## [Dataset]
— BEGIN —
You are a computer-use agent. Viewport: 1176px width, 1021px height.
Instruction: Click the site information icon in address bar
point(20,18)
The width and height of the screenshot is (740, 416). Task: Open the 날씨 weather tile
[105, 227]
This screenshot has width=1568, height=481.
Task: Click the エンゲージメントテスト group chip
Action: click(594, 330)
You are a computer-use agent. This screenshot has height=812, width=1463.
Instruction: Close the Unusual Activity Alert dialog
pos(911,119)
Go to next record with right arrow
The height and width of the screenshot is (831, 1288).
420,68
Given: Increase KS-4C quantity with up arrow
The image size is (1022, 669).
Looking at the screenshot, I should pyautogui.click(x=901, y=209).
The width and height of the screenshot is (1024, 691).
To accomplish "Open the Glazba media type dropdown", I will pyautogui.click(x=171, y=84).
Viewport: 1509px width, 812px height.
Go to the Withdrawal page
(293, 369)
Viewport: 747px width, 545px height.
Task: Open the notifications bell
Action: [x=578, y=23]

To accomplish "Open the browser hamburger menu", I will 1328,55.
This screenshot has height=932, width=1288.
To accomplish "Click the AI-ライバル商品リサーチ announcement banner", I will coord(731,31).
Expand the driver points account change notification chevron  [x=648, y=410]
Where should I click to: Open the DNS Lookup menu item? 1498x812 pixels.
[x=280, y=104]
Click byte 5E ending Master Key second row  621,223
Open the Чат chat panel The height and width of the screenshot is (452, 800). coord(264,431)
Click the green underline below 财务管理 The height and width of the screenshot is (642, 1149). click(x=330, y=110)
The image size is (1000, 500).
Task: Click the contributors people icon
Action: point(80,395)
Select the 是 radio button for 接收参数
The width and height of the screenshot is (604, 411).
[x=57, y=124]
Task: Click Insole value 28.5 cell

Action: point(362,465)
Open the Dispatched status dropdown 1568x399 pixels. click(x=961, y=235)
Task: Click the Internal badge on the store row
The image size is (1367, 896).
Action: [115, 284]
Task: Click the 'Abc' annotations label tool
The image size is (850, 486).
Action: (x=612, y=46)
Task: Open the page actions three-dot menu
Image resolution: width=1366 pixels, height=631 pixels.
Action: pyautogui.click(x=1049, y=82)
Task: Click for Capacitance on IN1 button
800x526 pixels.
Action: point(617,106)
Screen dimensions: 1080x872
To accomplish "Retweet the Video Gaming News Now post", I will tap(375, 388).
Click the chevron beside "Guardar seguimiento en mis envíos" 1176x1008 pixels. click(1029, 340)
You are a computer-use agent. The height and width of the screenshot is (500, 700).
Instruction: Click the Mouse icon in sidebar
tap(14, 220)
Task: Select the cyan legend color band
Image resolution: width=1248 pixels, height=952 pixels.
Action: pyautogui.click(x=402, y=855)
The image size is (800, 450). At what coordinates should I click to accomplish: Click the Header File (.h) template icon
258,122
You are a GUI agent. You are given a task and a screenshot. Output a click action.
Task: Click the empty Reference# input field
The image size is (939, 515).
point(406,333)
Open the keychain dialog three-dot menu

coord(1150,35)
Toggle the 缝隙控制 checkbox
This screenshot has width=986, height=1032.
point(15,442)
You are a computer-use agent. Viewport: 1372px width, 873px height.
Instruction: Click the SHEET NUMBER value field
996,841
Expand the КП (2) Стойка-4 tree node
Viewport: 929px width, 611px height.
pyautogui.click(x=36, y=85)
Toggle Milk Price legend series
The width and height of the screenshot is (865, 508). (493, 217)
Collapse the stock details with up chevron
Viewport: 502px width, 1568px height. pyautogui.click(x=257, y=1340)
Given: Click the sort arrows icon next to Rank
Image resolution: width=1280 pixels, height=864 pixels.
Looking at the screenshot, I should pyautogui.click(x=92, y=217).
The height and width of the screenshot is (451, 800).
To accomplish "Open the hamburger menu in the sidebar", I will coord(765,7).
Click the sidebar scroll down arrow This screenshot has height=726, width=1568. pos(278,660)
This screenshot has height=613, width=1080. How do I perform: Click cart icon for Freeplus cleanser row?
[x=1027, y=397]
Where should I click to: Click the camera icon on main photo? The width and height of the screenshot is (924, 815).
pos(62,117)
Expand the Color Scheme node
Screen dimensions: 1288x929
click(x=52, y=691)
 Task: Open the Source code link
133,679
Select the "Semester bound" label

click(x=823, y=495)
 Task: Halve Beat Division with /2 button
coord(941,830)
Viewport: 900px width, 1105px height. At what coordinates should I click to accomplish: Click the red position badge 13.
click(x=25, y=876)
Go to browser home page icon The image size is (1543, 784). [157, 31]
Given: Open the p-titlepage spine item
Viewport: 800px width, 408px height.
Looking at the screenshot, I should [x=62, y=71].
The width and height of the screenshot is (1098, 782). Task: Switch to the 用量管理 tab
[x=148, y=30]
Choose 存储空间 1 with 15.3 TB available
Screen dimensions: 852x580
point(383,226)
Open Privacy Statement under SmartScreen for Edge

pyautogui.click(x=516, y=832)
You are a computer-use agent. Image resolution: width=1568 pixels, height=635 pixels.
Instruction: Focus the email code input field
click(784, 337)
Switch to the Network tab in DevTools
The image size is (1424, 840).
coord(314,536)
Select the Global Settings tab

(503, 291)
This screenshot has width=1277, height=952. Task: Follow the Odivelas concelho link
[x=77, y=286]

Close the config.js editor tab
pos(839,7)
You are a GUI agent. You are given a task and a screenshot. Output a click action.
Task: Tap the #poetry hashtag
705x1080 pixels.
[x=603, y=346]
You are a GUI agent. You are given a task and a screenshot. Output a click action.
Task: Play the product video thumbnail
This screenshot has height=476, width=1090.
— END —
## [Exercise task]
Copy out all the items again, putting "desktop assistant" in place of every "computer-use agent" and leaving everything else the same.

## [Full answer]
You are a desktop assistant. Viewport: 1176px width, 1021px height.
Instruction: Click the site information icon in address bar
point(20,18)
The width and height of the screenshot is (740, 416). Task: Open the 날씨 weather tile
[105, 227]
This screenshot has width=1568, height=481.
Task: Click the エンゲージメントテスト group chip
Action: click(594, 330)
You are a desktop assistant. This screenshot has height=812, width=1463.
Instruction: Close the Unusual Activity Alert dialog
pos(911,119)
Go to next record with right arrow
The height and width of the screenshot is (831, 1288).
420,68
Given: Increase KS-4C quantity with up arrow
The image size is (1022, 669).
Looking at the screenshot, I should pyautogui.click(x=901, y=209).
The width and height of the screenshot is (1024, 691).
To accomplish "Open the Glazba media type dropdown", I will pyautogui.click(x=171, y=84).
Viewport: 1509px width, 812px height.
Go to the Withdrawal page
(293, 369)
Viewport: 747px width, 545px height.
Task: Open the notifications bell
Action: [x=578, y=23]

To accomplish "Open the browser hamburger menu", I will 1328,55.
This screenshot has height=932, width=1288.
To accomplish "Click the AI-ライバル商品リサーチ announcement banner", I will coord(731,31).
Expand the driver points account change notification chevron  [x=648, y=410]
Where should I click to: Open the DNS Lookup menu item? 1498x812 pixels.
[x=280, y=104]
Click byte 5E ending Master Key second row  621,223
Open the Чат chat panel The height and width of the screenshot is (452, 800). coord(264,431)
Click the green underline below 财务管理 The height and width of the screenshot is (642, 1149). click(x=330, y=110)
The image size is (1000, 500).
Task: Click the contributors people icon
Action: point(80,395)
Select the 是 radio button for 接收参数
The width and height of the screenshot is (604, 411).
[x=57, y=124]
Task: Click Insole value 28.5 cell

Action: point(362,465)
Open the Dispatched status dropdown 1568x399 pixels. click(x=961, y=235)
Task: Click the Internal badge on the store row
The image size is (1367, 896).
Action: [115, 284]
Task: Click the 'Abc' annotations label tool
The image size is (850, 486).
Action: (x=612, y=46)
Task: Open the page actions three-dot menu
Image resolution: width=1366 pixels, height=631 pixels.
Action: pyautogui.click(x=1049, y=82)
Task: Click for Capacitance on IN1 button
800x526 pixels.
Action: point(617,106)
Screen dimensions: 1080x872
To accomplish "Retweet the Video Gaming News Now post", I will tap(375, 388).
Click the chevron beside "Guardar seguimiento en mis envíos" 1176x1008 pixels. click(1029, 340)
You are a desktop assistant. The height and width of the screenshot is (500, 700).
Instruction: Click the Mouse icon in sidebar
tap(14, 220)
Task: Select the cyan legend color band
Image resolution: width=1248 pixels, height=952 pixels.
Action: pyautogui.click(x=402, y=855)
The image size is (800, 450). At what coordinates should I click to accomplish: Click the Header File (.h) template icon
258,122
You are a GUI agent. You are given a task and a screenshot. Output a click action.
Task: Click the empty Reference# input field
The image size is (939, 515).
point(406,333)
Open the keychain dialog three-dot menu

coord(1150,35)
Toggle the 缝隙控制 checkbox
This screenshot has width=986, height=1032.
point(15,442)
You are a desktop assistant. Viewport: 1372px width, 873px height.
Instruction: Click the SHEET NUMBER value field
996,841
Expand the КП (2) Стойка-4 tree node
Viewport: 929px width, 611px height.
pyautogui.click(x=36, y=85)
Toggle Milk Price legend series
The width and height of the screenshot is (865, 508). (493, 217)
Collapse the stock details with up chevron
Viewport: 502px width, 1568px height. pyautogui.click(x=257, y=1340)
Given: Click the sort arrows icon next to Rank
Image resolution: width=1280 pixels, height=864 pixels.
Looking at the screenshot, I should pyautogui.click(x=92, y=217).
The height and width of the screenshot is (451, 800).
To accomplish "Open the hamburger menu in the sidebar", I will coord(765,7).
Click the sidebar scroll down arrow This screenshot has height=726, width=1568. pos(278,660)
This screenshot has height=613, width=1080. How do I perform: Click cart icon for Freeplus cleanser row?
[x=1027, y=397]
Where should I click to: Click the camera icon on main photo? The width and height of the screenshot is (924, 815).
pos(62,117)
Expand the Color Scheme node
Screen dimensions: 1288x929
click(x=52, y=691)
 Task: Open the Source code link
133,679
Select the "Semester bound" label

click(x=823, y=495)
 Task: Halve Beat Division with /2 button
coord(941,830)
Viewport: 900px width, 1105px height. At what coordinates should I click to accomplish: Click the red position badge 13.
click(x=25, y=876)
Go to browser home page icon The image size is (1543, 784). [157, 31]
Given: Open the p-titlepage spine item
Viewport: 800px width, 408px height.
Looking at the screenshot, I should [x=62, y=71].
The width and height of the screenshot is (1098, 782). Task: Switch to the 用量管理 tab
[x=148, y=30]
Choose 存储空间 1 with 15.3 TB available
Screen dimensions: 852x580
point(383,226)
Open Privacy Statement under SmartScreen for Edge

pyautogui.click(x=516, y=832)
You are a desktop assistant. Image resolution: width=1568 pixels, height=635 pixels.
Instruction: Focus the email code input field
click(784, 337)
Switch to the Network tab in DevTools
The image size is (1424, 840).
coord(314,536)
Select the Global Settings tab

(503, 291)
This screenshot has width=1277, height=952. Task: Follow the Odivelas concelho link
[x=77, y=286]

Close the config.js editor tab
pos(839,7)
You are a GUI agent. You are given a task and a screenshot. Output a click action.
Task: Tap the #poetry hashtag
705x1080 pixels.
[x=603, y=346]
You are a GUI agent. You are given a task and a screenshot. Output a click action.
Task: Play the product video thumbnail
This screenshot has height=476, width=1090.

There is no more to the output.